NEW HOLOCENE SLIP-RATE SITE ALONG THE CENTRAL GARLOCK FAULT, SEARLES VALLEY, SOUTHEASTERN CALIFORNIA


HULETT, Ashley1, MCGILL, Sally1, BRYCE, Colin1, HERLIHY, Rachelle1, LOPEZ, Amanda1, ROBLES, Matthew1, STEPHENS, Jonathan J.1, SWIFT, Mark1, VELASQUEZ, Christina1, GANEV, Plamen N.2 and DOLAN, James F.2, (1)Geological Sciences, California State University, San Bernardino, 5500 University Parkway, San Bernardino, CA 92407, (2)Dept of Earth Sciences, Univ of Southern California, 3651 Trousdale Ave, Los Angeles, CA 90089, huletta@csusb.edu

The Garlock fault is a left-lateral fault about 250 km long that extends northeastward and eastward along the northern margin of the Mojave Desert. Geodetic studies imply that present-day elastic strain accumulation is primarily occurring along northwest-striking, right-lateral faults both north and south of the Garlock fault and that very little left-lateral strain is accumulating across the Garlock fault. Nonetheless, the Garlock fault is a through-going structure with abundant evidence for Holocene slip. Along the stretch of fault east of Trona Road, in Searles Valley, numerous incised channels and alluvial fans of apparent Holocene or latest Pleistocene age are offset tens of meters.

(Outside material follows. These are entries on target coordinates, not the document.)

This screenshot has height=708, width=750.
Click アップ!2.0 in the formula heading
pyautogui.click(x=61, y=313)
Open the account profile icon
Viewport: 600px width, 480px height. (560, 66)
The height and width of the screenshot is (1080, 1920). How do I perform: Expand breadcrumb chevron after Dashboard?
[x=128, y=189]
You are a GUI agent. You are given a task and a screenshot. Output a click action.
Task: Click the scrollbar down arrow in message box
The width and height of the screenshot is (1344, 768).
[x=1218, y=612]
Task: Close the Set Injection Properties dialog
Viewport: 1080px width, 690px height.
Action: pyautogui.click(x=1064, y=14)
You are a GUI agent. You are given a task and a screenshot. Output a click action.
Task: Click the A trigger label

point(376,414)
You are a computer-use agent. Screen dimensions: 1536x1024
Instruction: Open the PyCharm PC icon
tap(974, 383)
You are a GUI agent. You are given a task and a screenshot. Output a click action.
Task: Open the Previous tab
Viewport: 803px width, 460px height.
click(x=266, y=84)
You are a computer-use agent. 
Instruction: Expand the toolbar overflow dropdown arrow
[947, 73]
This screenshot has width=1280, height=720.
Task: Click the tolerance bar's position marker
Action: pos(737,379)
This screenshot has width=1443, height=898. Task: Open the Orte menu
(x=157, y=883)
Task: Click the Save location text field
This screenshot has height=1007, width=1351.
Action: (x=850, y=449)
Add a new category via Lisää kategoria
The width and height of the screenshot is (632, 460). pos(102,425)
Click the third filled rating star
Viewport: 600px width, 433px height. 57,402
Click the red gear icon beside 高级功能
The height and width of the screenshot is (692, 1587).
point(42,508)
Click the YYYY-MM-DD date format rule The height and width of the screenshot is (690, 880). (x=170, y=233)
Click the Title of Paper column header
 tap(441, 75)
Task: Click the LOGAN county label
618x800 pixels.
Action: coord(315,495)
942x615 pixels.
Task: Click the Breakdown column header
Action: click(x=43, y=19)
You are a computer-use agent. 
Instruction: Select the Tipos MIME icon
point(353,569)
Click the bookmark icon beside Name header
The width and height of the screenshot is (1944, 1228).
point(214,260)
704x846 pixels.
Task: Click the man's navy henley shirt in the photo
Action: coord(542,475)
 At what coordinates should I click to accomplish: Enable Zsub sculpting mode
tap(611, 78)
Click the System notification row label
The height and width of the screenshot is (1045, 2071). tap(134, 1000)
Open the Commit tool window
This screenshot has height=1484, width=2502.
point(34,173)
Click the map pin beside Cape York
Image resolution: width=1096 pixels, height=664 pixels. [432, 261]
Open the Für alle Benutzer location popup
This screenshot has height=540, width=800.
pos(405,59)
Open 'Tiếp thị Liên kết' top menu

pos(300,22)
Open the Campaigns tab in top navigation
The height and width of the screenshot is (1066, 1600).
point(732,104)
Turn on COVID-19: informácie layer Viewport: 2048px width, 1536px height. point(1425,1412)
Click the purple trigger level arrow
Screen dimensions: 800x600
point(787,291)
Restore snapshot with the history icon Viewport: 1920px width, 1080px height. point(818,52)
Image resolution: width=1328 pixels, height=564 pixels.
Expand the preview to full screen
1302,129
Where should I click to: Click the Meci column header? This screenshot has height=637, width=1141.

For this study we present mapping of an offset alluvial fan located about 4.2 km east of Trona Road. The offset fan is best reconstructed by restoring 58 ± 8 meters of left-lateral slip. The slightly incised east edge of the fan provides the sharpest offset marker, but the crest of the fan and the tapered west edge of the fan appear to be offset the same amount. We dug a 2-m deep pit on the center of the fan a few tens of meters north of the fault and collected samples for Be-10 and optically stimulated luminescence (OSL)dating. Because the measured offset applies to the constructional crest and depositional west edge of the fan, the surface exposure age of the fan from the Be-10 depth profile and the burial age of the uppermost fan deposits from OSL samples 65 and 80 cm deep, will provide a close (rather than a maximum) estimate of the time required to accomplish the 58 meters of offset. This site may thus provide an important new Holocene slip rate for the central Garlock fault.